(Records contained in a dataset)

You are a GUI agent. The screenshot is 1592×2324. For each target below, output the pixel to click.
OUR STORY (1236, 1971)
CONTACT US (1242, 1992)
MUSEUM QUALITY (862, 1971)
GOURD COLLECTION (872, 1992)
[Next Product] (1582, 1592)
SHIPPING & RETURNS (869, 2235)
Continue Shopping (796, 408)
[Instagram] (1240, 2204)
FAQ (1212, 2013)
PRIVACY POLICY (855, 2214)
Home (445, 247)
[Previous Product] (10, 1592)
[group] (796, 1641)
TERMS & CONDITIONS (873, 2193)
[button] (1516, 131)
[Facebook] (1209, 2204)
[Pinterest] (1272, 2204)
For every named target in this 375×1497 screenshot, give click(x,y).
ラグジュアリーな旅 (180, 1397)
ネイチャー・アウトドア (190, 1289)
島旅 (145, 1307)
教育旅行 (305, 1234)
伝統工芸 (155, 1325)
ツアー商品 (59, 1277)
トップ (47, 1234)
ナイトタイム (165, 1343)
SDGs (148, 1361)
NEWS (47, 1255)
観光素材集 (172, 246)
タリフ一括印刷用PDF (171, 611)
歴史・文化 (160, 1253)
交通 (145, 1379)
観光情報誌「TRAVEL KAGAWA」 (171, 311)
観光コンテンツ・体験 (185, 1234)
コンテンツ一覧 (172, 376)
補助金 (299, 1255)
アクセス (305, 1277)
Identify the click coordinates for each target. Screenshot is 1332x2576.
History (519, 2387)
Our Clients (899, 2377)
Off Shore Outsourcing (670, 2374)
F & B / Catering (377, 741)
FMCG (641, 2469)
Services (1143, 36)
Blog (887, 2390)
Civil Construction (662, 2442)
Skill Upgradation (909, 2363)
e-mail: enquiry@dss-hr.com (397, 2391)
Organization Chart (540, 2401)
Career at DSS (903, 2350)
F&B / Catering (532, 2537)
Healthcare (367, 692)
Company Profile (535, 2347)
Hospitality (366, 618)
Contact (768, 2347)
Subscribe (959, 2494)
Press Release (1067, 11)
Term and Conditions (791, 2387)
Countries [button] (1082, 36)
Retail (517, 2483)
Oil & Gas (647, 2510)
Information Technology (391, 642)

▶ Task requirements: Reproduce the entries above in full and exactly.

▶ Result for this exercise:
You are a GUI agent. The screenshot is 1592×2324. For each target below, output the pixel to click.
OUR STORY (1236, 1971)
CONTACT US (1242, 1992)
MUSEUM QUALITY (862, 1971)
GOURD COLLECTION (872, 1992)
[Next Product] (1582, 1592)
SHIPPING & RETURNS (869, 2235)
Continue Shopping (796, 408)
[Instagram] (1240, 2204)
FAQ (1212, 2013)
PRIVACY POLICY (855, 2214)
Home (445, 247)
[Previous Product] (10, 1592)
[group] (796, 1641)
TERMS & CONDITIONS (873, 2193)
[button] (1516, 131)
[Facebook] (1209, 2204)
[Pinterest] (1272, 2204)
For every named target in this 375×1497 screenshot, give click(x,y).
ラグジュアリーな旅 (180, 1397)
ネイチャー・アウトドア (190, 1289)
島旅 (145, 1307)
教育旅行 (305, 1234)
伝統工芸 (155, 1325)
ツアー商品 (59, 1277)
トップ (47, 1234)
ナイトタイム (165, 1343)
SDGs (148, 1361)
NEWS (47, 1255)
観光素材集 (172, 246)
タリフ一括印刷用PDF (171, 611)
歴史・文化 (160, 1253)
交通 (145, 1379)
観光情報誌「TRAVEL KAGAWA」 (171, 311)
観光コンテンツ・体験 (185, 1234)
コンテンツ一覧 (172, 376)
補助金 (299, 1255)
アクセス (305, 1277)
Identify the click coordinates for each target. Screenshot is 1332x2576.
History (519, 2387)
Our Clients (899, 2377)
Off Shore Outsourcing (670, 2374)
F & B / Catering (377, 741)
FMCG (641, 2469)
Services (1143, 36)
Blog (887, 2390)
Civil Construction (662, 2442)
Skill Upgradation (909, 2363)
e-mail: enquiry@dss-hr.com (397, 2391)
Organization Chart (540, 2401)
Career at DSS (903, 2350)
F&B / Catering (532, 2537)
Healthcare (367, 692)
Company Profile (535, 2347)
Hospitality (366, 618)
Contact (768, 2347)
Subscribe (959, 2494)
Press Release (1067, 11)
Term and Conditions (791, 2387)
Countries [button] (1082, 36)
Retail (517, 2483)
Oil & Gas (647, 2510)
Information Technology (391, 642)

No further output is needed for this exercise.